> [TASK PROMPT] When the line containing "For every named target in this 192×2576" appears in the entries below, begin printing there and stop after the line containing "Previous Page (52, 1378)"; print each of those lines exactly and no other line.
══ MATERIAL SUPPLIED
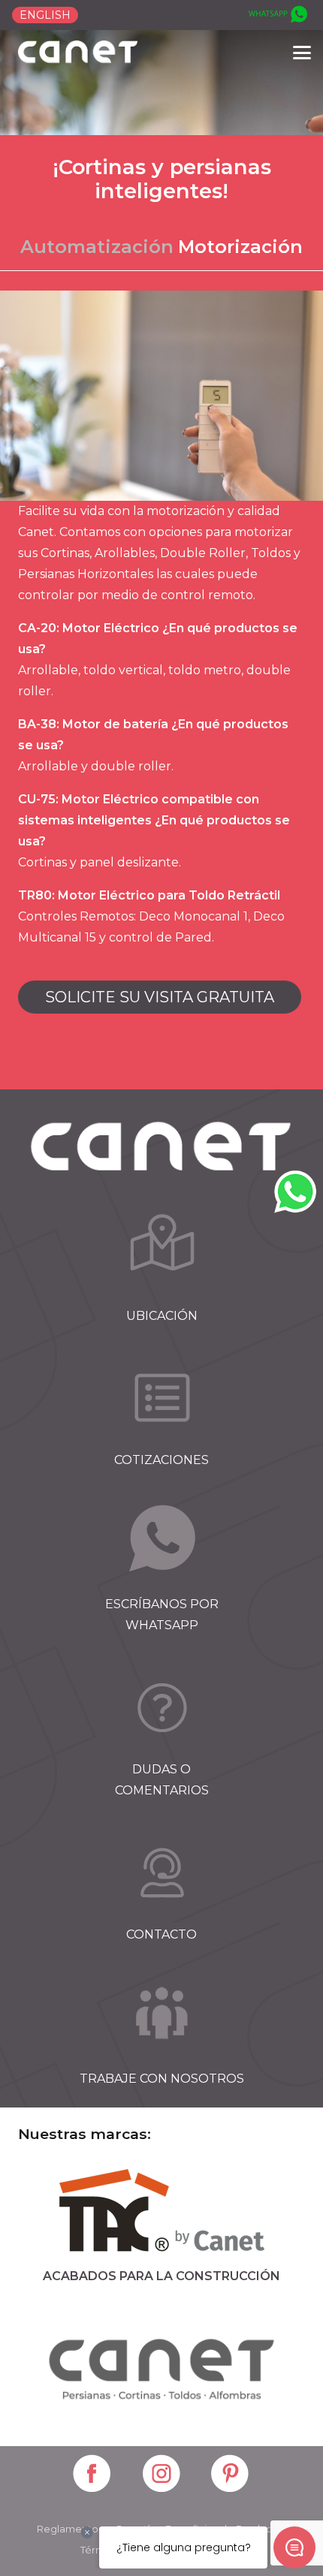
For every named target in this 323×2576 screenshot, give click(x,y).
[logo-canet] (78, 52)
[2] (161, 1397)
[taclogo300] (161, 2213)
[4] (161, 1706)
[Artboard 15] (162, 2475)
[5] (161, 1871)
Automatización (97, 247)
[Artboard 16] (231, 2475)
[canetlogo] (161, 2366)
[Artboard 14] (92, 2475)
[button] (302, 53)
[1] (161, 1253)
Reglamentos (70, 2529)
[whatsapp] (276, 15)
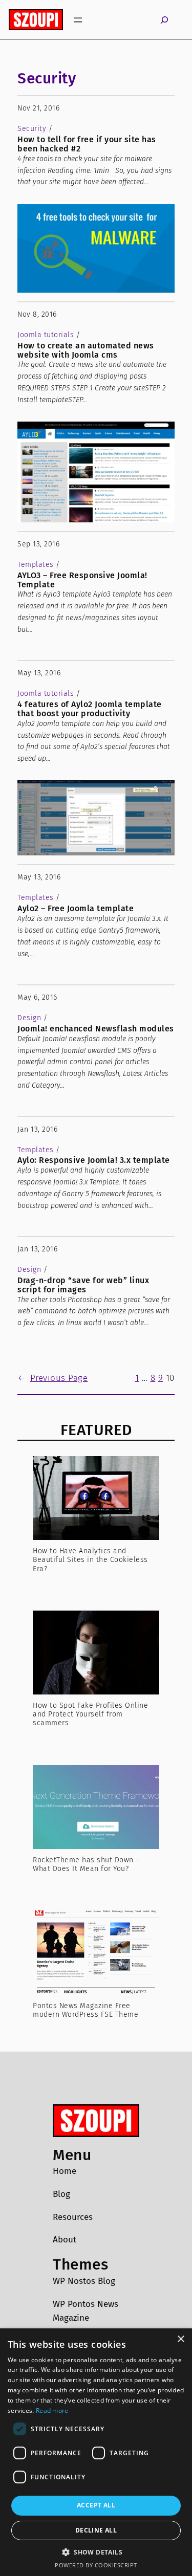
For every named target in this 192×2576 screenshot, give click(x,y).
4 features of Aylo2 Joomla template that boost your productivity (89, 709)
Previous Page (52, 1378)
════
══ MATERIAL SUPPLIED
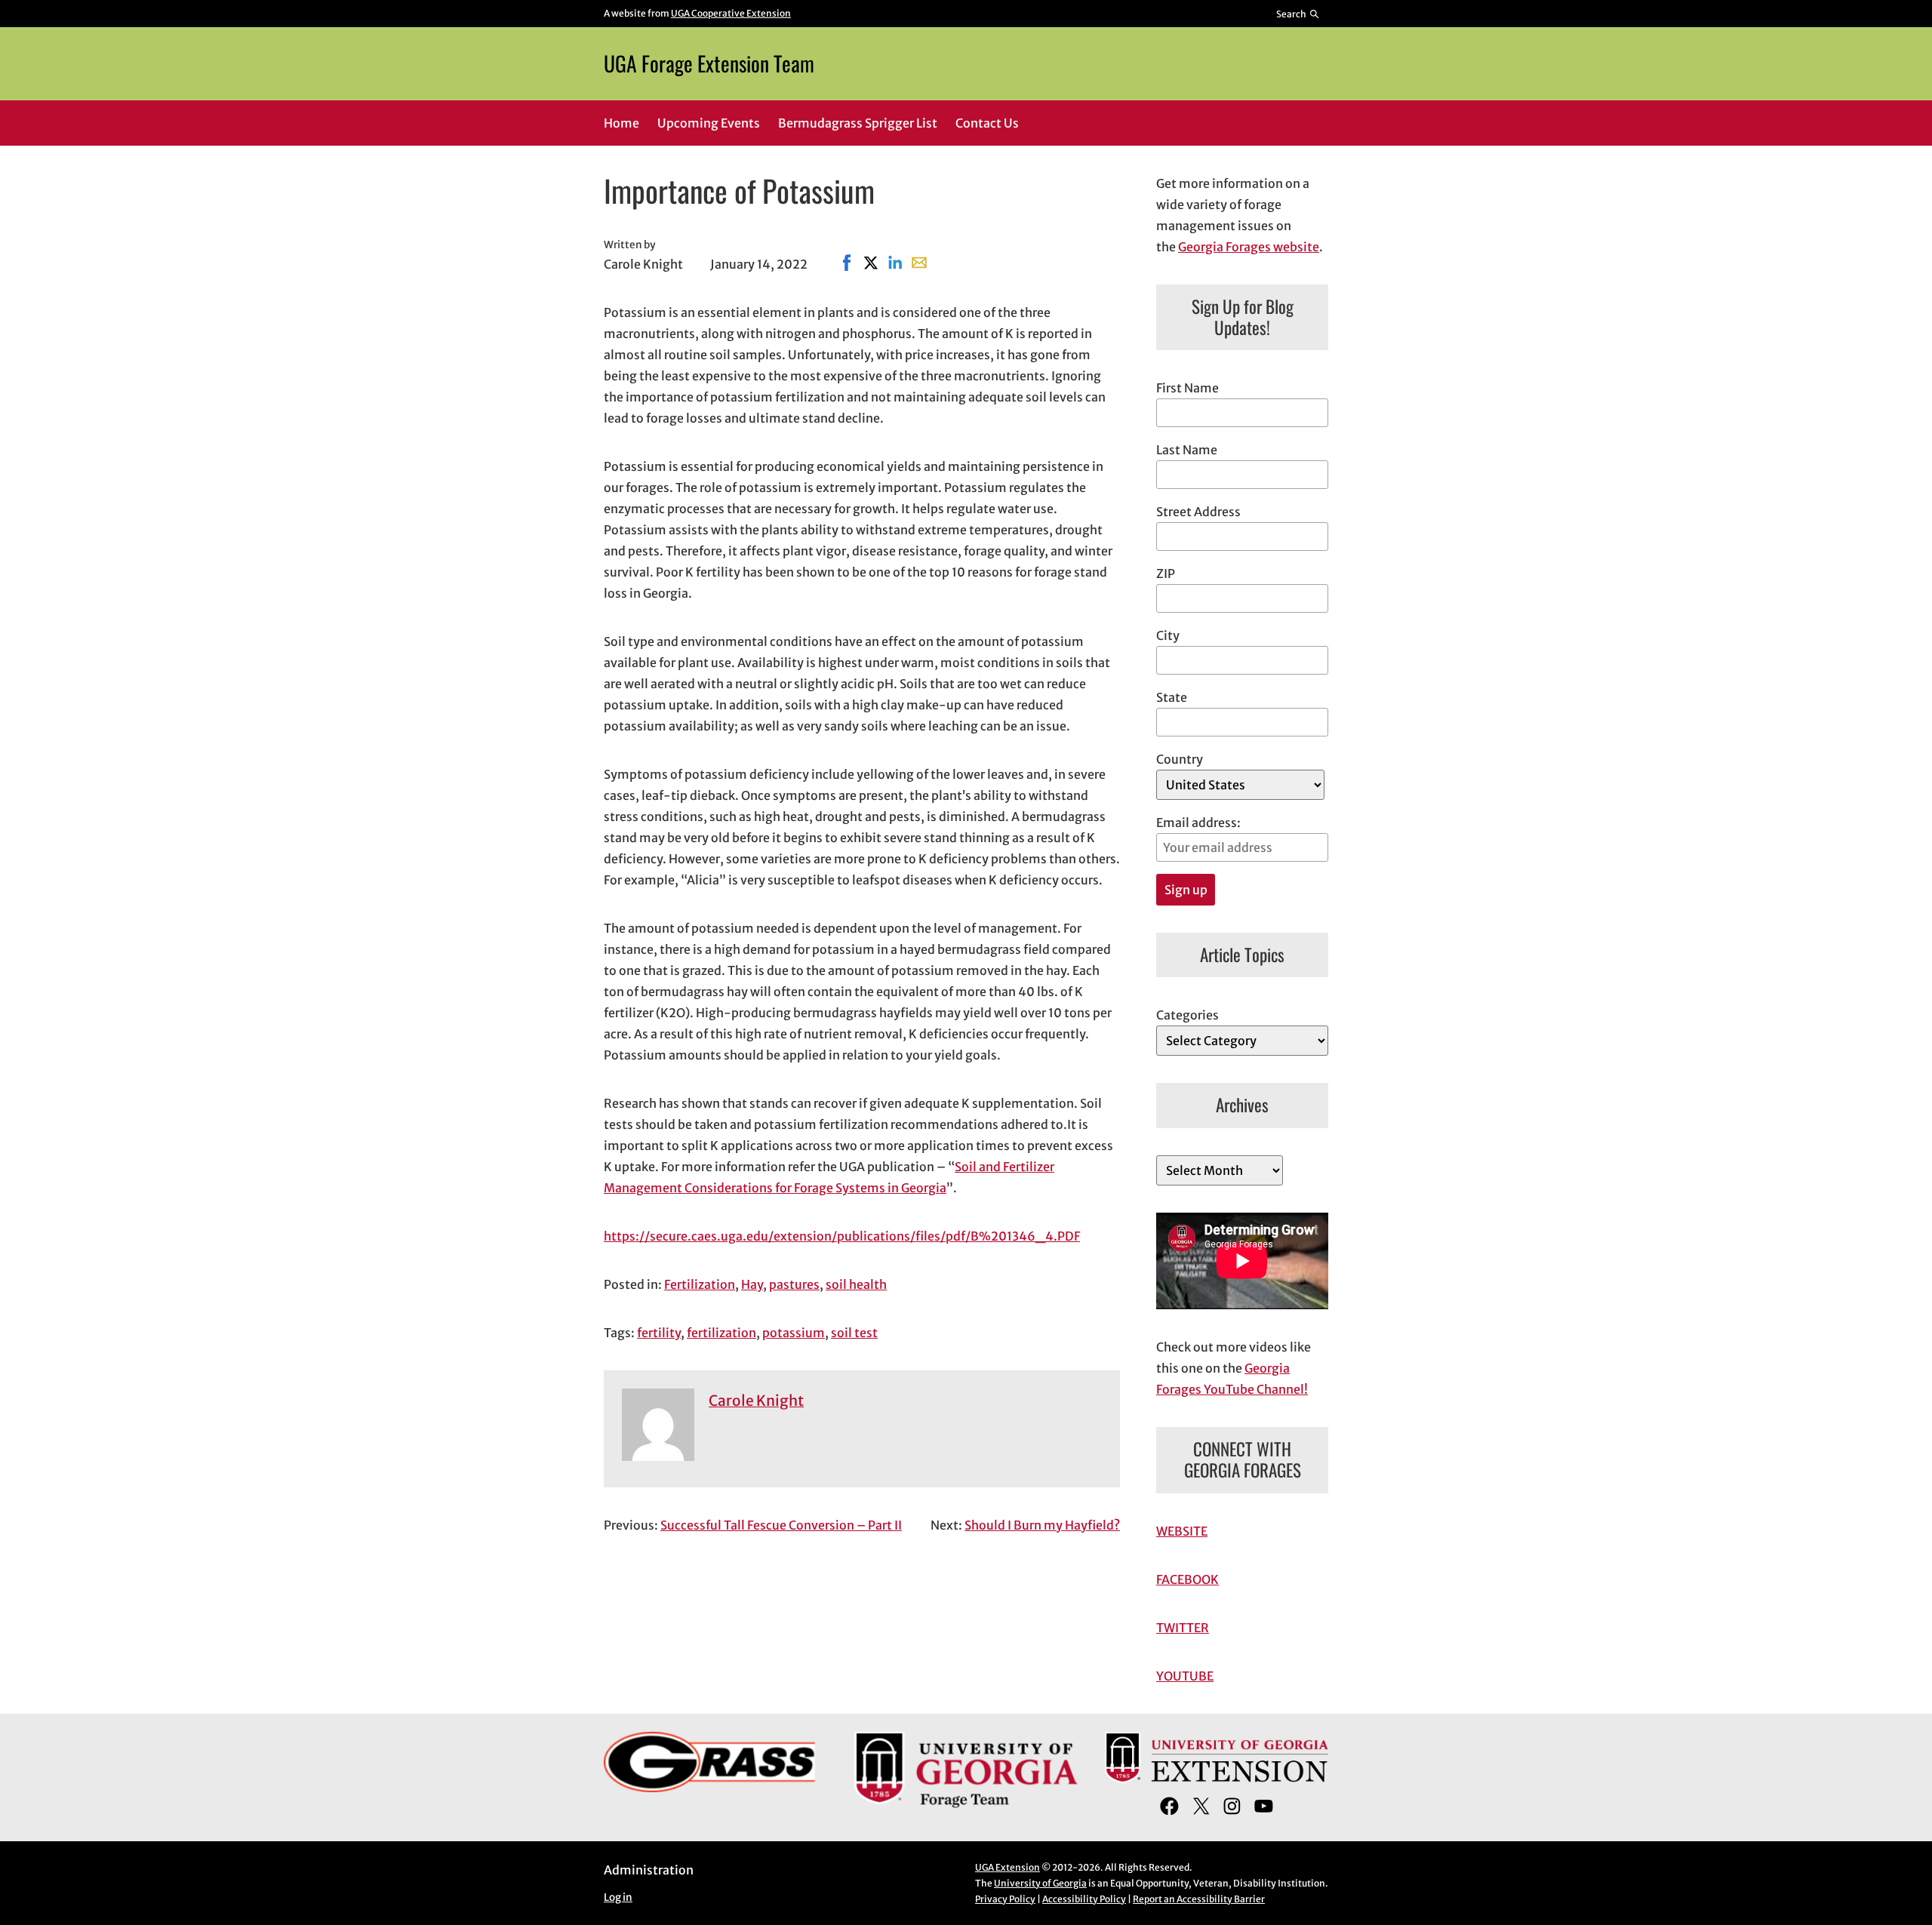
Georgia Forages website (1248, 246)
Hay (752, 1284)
════
> [ANSWER TO THE EXERCISE]
For every named target in this 192×2576 screenshot, give click(x,y).
4 features of Aylo2 Joomla template that boost your productivity (89, 709)
Previous Page (52, 1378)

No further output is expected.